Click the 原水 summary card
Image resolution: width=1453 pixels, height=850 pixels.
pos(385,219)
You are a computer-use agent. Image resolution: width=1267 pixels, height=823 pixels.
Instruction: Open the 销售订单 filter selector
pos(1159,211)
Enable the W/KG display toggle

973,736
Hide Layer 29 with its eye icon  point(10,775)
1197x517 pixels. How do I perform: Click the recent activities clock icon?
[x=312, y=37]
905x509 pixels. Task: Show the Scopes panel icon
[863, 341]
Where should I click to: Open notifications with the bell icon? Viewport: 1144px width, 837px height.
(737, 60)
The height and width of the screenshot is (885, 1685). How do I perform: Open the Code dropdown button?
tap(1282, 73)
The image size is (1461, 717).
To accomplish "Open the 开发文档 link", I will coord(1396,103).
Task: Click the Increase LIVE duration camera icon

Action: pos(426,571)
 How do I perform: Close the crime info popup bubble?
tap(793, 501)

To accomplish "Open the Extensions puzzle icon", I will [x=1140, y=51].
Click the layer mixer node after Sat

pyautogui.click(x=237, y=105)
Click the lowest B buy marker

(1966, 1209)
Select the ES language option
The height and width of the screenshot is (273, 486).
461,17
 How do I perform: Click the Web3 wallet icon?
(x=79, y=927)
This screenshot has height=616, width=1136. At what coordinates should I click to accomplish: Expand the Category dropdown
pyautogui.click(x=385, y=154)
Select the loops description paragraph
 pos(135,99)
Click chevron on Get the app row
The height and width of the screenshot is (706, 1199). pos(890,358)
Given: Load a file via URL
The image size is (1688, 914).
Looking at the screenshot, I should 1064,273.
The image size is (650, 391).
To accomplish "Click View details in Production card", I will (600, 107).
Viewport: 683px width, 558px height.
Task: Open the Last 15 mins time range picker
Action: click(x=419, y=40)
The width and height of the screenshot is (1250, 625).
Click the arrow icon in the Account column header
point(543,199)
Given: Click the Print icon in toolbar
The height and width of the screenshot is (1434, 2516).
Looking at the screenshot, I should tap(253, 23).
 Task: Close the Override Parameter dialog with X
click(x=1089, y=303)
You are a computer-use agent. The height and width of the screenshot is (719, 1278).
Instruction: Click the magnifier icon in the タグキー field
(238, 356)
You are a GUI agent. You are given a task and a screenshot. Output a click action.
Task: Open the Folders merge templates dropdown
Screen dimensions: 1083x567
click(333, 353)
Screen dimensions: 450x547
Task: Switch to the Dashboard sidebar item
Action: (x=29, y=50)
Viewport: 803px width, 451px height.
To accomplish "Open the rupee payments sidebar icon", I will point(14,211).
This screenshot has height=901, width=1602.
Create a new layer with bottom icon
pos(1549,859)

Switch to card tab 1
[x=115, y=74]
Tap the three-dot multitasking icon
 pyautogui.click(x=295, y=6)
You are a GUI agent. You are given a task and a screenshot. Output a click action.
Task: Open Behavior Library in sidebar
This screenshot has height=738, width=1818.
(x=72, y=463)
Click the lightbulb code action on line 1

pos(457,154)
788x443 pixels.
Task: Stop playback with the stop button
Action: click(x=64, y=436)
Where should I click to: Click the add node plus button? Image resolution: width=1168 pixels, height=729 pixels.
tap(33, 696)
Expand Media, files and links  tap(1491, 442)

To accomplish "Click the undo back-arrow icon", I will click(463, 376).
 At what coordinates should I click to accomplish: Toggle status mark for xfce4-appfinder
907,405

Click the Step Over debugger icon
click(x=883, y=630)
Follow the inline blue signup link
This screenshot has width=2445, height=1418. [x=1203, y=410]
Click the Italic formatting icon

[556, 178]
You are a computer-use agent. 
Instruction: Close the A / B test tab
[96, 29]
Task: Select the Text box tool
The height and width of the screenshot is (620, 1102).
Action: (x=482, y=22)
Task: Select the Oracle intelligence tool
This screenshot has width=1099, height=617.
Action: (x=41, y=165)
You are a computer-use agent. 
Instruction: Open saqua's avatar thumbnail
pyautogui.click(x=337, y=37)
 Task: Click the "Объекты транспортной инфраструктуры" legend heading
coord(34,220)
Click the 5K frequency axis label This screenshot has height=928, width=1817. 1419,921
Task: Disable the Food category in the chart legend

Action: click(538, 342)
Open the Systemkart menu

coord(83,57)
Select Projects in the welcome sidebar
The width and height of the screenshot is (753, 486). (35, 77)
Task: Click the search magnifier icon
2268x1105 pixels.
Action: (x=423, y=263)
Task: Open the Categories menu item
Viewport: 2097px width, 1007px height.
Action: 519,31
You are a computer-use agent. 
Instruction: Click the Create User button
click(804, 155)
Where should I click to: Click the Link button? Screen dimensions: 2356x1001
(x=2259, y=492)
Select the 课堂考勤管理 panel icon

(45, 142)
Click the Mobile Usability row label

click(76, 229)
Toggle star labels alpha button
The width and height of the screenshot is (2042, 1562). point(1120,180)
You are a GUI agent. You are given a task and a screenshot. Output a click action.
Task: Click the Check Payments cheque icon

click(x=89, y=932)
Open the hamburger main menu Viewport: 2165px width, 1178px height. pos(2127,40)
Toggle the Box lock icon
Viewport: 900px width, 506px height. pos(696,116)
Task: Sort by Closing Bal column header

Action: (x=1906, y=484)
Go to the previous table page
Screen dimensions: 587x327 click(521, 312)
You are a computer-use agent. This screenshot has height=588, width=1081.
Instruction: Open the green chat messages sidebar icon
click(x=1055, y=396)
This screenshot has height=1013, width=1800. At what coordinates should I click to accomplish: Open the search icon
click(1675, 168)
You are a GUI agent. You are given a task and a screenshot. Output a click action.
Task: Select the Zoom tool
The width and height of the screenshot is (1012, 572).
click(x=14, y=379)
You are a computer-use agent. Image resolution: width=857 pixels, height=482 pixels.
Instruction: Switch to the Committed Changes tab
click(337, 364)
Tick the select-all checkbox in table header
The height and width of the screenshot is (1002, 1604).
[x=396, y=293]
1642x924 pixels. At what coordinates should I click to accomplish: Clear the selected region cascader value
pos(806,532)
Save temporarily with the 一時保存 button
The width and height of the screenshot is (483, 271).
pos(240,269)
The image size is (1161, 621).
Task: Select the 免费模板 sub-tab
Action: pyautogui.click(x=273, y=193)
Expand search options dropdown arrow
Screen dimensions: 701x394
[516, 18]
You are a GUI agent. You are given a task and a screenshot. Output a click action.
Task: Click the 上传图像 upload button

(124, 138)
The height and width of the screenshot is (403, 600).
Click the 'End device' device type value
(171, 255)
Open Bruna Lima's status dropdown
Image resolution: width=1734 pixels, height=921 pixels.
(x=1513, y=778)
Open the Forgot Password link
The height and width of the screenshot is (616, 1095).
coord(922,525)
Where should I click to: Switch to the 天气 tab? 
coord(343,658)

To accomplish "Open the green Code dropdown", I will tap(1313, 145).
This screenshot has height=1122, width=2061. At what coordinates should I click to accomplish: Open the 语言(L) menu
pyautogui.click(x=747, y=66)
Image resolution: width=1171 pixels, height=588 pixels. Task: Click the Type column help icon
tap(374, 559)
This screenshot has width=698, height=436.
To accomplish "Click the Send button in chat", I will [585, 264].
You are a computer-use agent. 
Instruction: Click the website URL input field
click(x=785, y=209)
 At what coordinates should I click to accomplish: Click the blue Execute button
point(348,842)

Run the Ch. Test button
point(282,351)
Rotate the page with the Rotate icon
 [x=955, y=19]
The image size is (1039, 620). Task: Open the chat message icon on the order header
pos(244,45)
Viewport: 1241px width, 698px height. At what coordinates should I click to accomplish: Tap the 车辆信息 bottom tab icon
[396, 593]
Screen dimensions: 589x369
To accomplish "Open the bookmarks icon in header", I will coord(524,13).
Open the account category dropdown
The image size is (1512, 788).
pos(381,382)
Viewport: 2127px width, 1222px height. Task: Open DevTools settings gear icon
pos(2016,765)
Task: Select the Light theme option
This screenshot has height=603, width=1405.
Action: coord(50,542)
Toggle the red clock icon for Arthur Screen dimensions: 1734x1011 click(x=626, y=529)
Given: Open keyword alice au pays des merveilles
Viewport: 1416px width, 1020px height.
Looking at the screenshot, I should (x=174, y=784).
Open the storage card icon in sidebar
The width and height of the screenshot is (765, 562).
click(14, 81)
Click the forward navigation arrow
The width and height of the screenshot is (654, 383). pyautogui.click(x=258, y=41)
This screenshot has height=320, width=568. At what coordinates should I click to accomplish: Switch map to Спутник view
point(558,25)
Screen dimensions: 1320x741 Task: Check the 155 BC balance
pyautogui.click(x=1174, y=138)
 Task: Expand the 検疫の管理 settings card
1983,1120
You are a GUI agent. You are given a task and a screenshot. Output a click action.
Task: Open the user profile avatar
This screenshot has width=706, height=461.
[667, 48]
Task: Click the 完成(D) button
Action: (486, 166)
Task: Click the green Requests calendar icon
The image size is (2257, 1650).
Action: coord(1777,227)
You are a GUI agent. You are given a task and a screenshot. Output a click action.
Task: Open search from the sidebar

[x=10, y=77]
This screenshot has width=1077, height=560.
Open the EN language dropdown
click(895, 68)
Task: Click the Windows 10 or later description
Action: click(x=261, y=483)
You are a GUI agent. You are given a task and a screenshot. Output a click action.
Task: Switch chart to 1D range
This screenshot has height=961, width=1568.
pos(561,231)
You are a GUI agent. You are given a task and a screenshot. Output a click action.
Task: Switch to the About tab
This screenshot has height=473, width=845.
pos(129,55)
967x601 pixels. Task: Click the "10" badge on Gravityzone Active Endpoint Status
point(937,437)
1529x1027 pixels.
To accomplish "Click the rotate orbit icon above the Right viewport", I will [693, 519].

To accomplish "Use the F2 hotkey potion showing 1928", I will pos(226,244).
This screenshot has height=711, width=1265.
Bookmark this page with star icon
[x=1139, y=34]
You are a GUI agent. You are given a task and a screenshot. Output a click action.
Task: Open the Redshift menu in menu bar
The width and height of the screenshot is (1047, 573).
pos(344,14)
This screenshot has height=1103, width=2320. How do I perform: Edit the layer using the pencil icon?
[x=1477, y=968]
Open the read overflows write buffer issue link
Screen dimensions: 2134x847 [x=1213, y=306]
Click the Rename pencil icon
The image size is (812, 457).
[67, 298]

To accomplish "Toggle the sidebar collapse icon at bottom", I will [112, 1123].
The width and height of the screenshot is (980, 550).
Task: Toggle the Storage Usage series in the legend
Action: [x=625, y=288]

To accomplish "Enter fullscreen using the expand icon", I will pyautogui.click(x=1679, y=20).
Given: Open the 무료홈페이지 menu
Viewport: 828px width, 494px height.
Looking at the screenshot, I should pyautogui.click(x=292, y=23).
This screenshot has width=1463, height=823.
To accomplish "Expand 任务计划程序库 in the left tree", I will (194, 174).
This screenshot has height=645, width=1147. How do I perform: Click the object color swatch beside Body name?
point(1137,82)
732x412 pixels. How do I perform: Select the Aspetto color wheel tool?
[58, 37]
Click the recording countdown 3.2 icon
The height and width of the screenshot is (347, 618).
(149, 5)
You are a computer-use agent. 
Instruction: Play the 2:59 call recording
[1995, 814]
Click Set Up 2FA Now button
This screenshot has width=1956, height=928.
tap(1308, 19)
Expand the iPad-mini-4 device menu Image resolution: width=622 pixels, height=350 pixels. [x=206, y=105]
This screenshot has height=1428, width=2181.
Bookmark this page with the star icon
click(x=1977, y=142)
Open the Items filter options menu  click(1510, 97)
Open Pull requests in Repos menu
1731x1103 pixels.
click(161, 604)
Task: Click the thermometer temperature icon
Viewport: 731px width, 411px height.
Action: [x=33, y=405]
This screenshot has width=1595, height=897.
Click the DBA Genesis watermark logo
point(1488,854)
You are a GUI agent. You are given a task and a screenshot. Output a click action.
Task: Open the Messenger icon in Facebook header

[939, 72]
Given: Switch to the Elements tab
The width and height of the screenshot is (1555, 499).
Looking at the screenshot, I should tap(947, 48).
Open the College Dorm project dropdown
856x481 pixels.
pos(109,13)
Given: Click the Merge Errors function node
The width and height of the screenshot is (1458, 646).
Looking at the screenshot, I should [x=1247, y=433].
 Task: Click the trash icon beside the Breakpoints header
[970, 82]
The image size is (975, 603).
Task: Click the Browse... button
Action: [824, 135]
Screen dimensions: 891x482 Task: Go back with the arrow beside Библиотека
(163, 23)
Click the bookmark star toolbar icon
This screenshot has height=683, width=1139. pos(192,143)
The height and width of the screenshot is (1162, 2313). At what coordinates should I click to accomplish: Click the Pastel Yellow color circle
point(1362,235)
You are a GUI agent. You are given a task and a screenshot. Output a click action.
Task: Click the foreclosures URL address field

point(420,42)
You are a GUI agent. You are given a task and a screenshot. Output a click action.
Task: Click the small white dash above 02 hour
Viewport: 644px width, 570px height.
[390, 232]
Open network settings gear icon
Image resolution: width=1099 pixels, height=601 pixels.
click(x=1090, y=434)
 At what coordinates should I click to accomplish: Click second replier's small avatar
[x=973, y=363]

....

» What to work on: All that belongs in the answer is the run of lines above from the line containing "Task: Select the Zoom tool" through the line containing "Tick the select-all checkbox in table header", exactly as written.

» Reply to the task:
Task: Select the Zoom tool
The width and height of the screenshot is (1012, 572).
click(x=14, y=379)
You are a computer-use agent. Image resolution: width=857 pixels, height=482 pixels.
Instruction: Switch to the Committed Changes tab
click(337, 364)
Tick the select-all checkbox in table header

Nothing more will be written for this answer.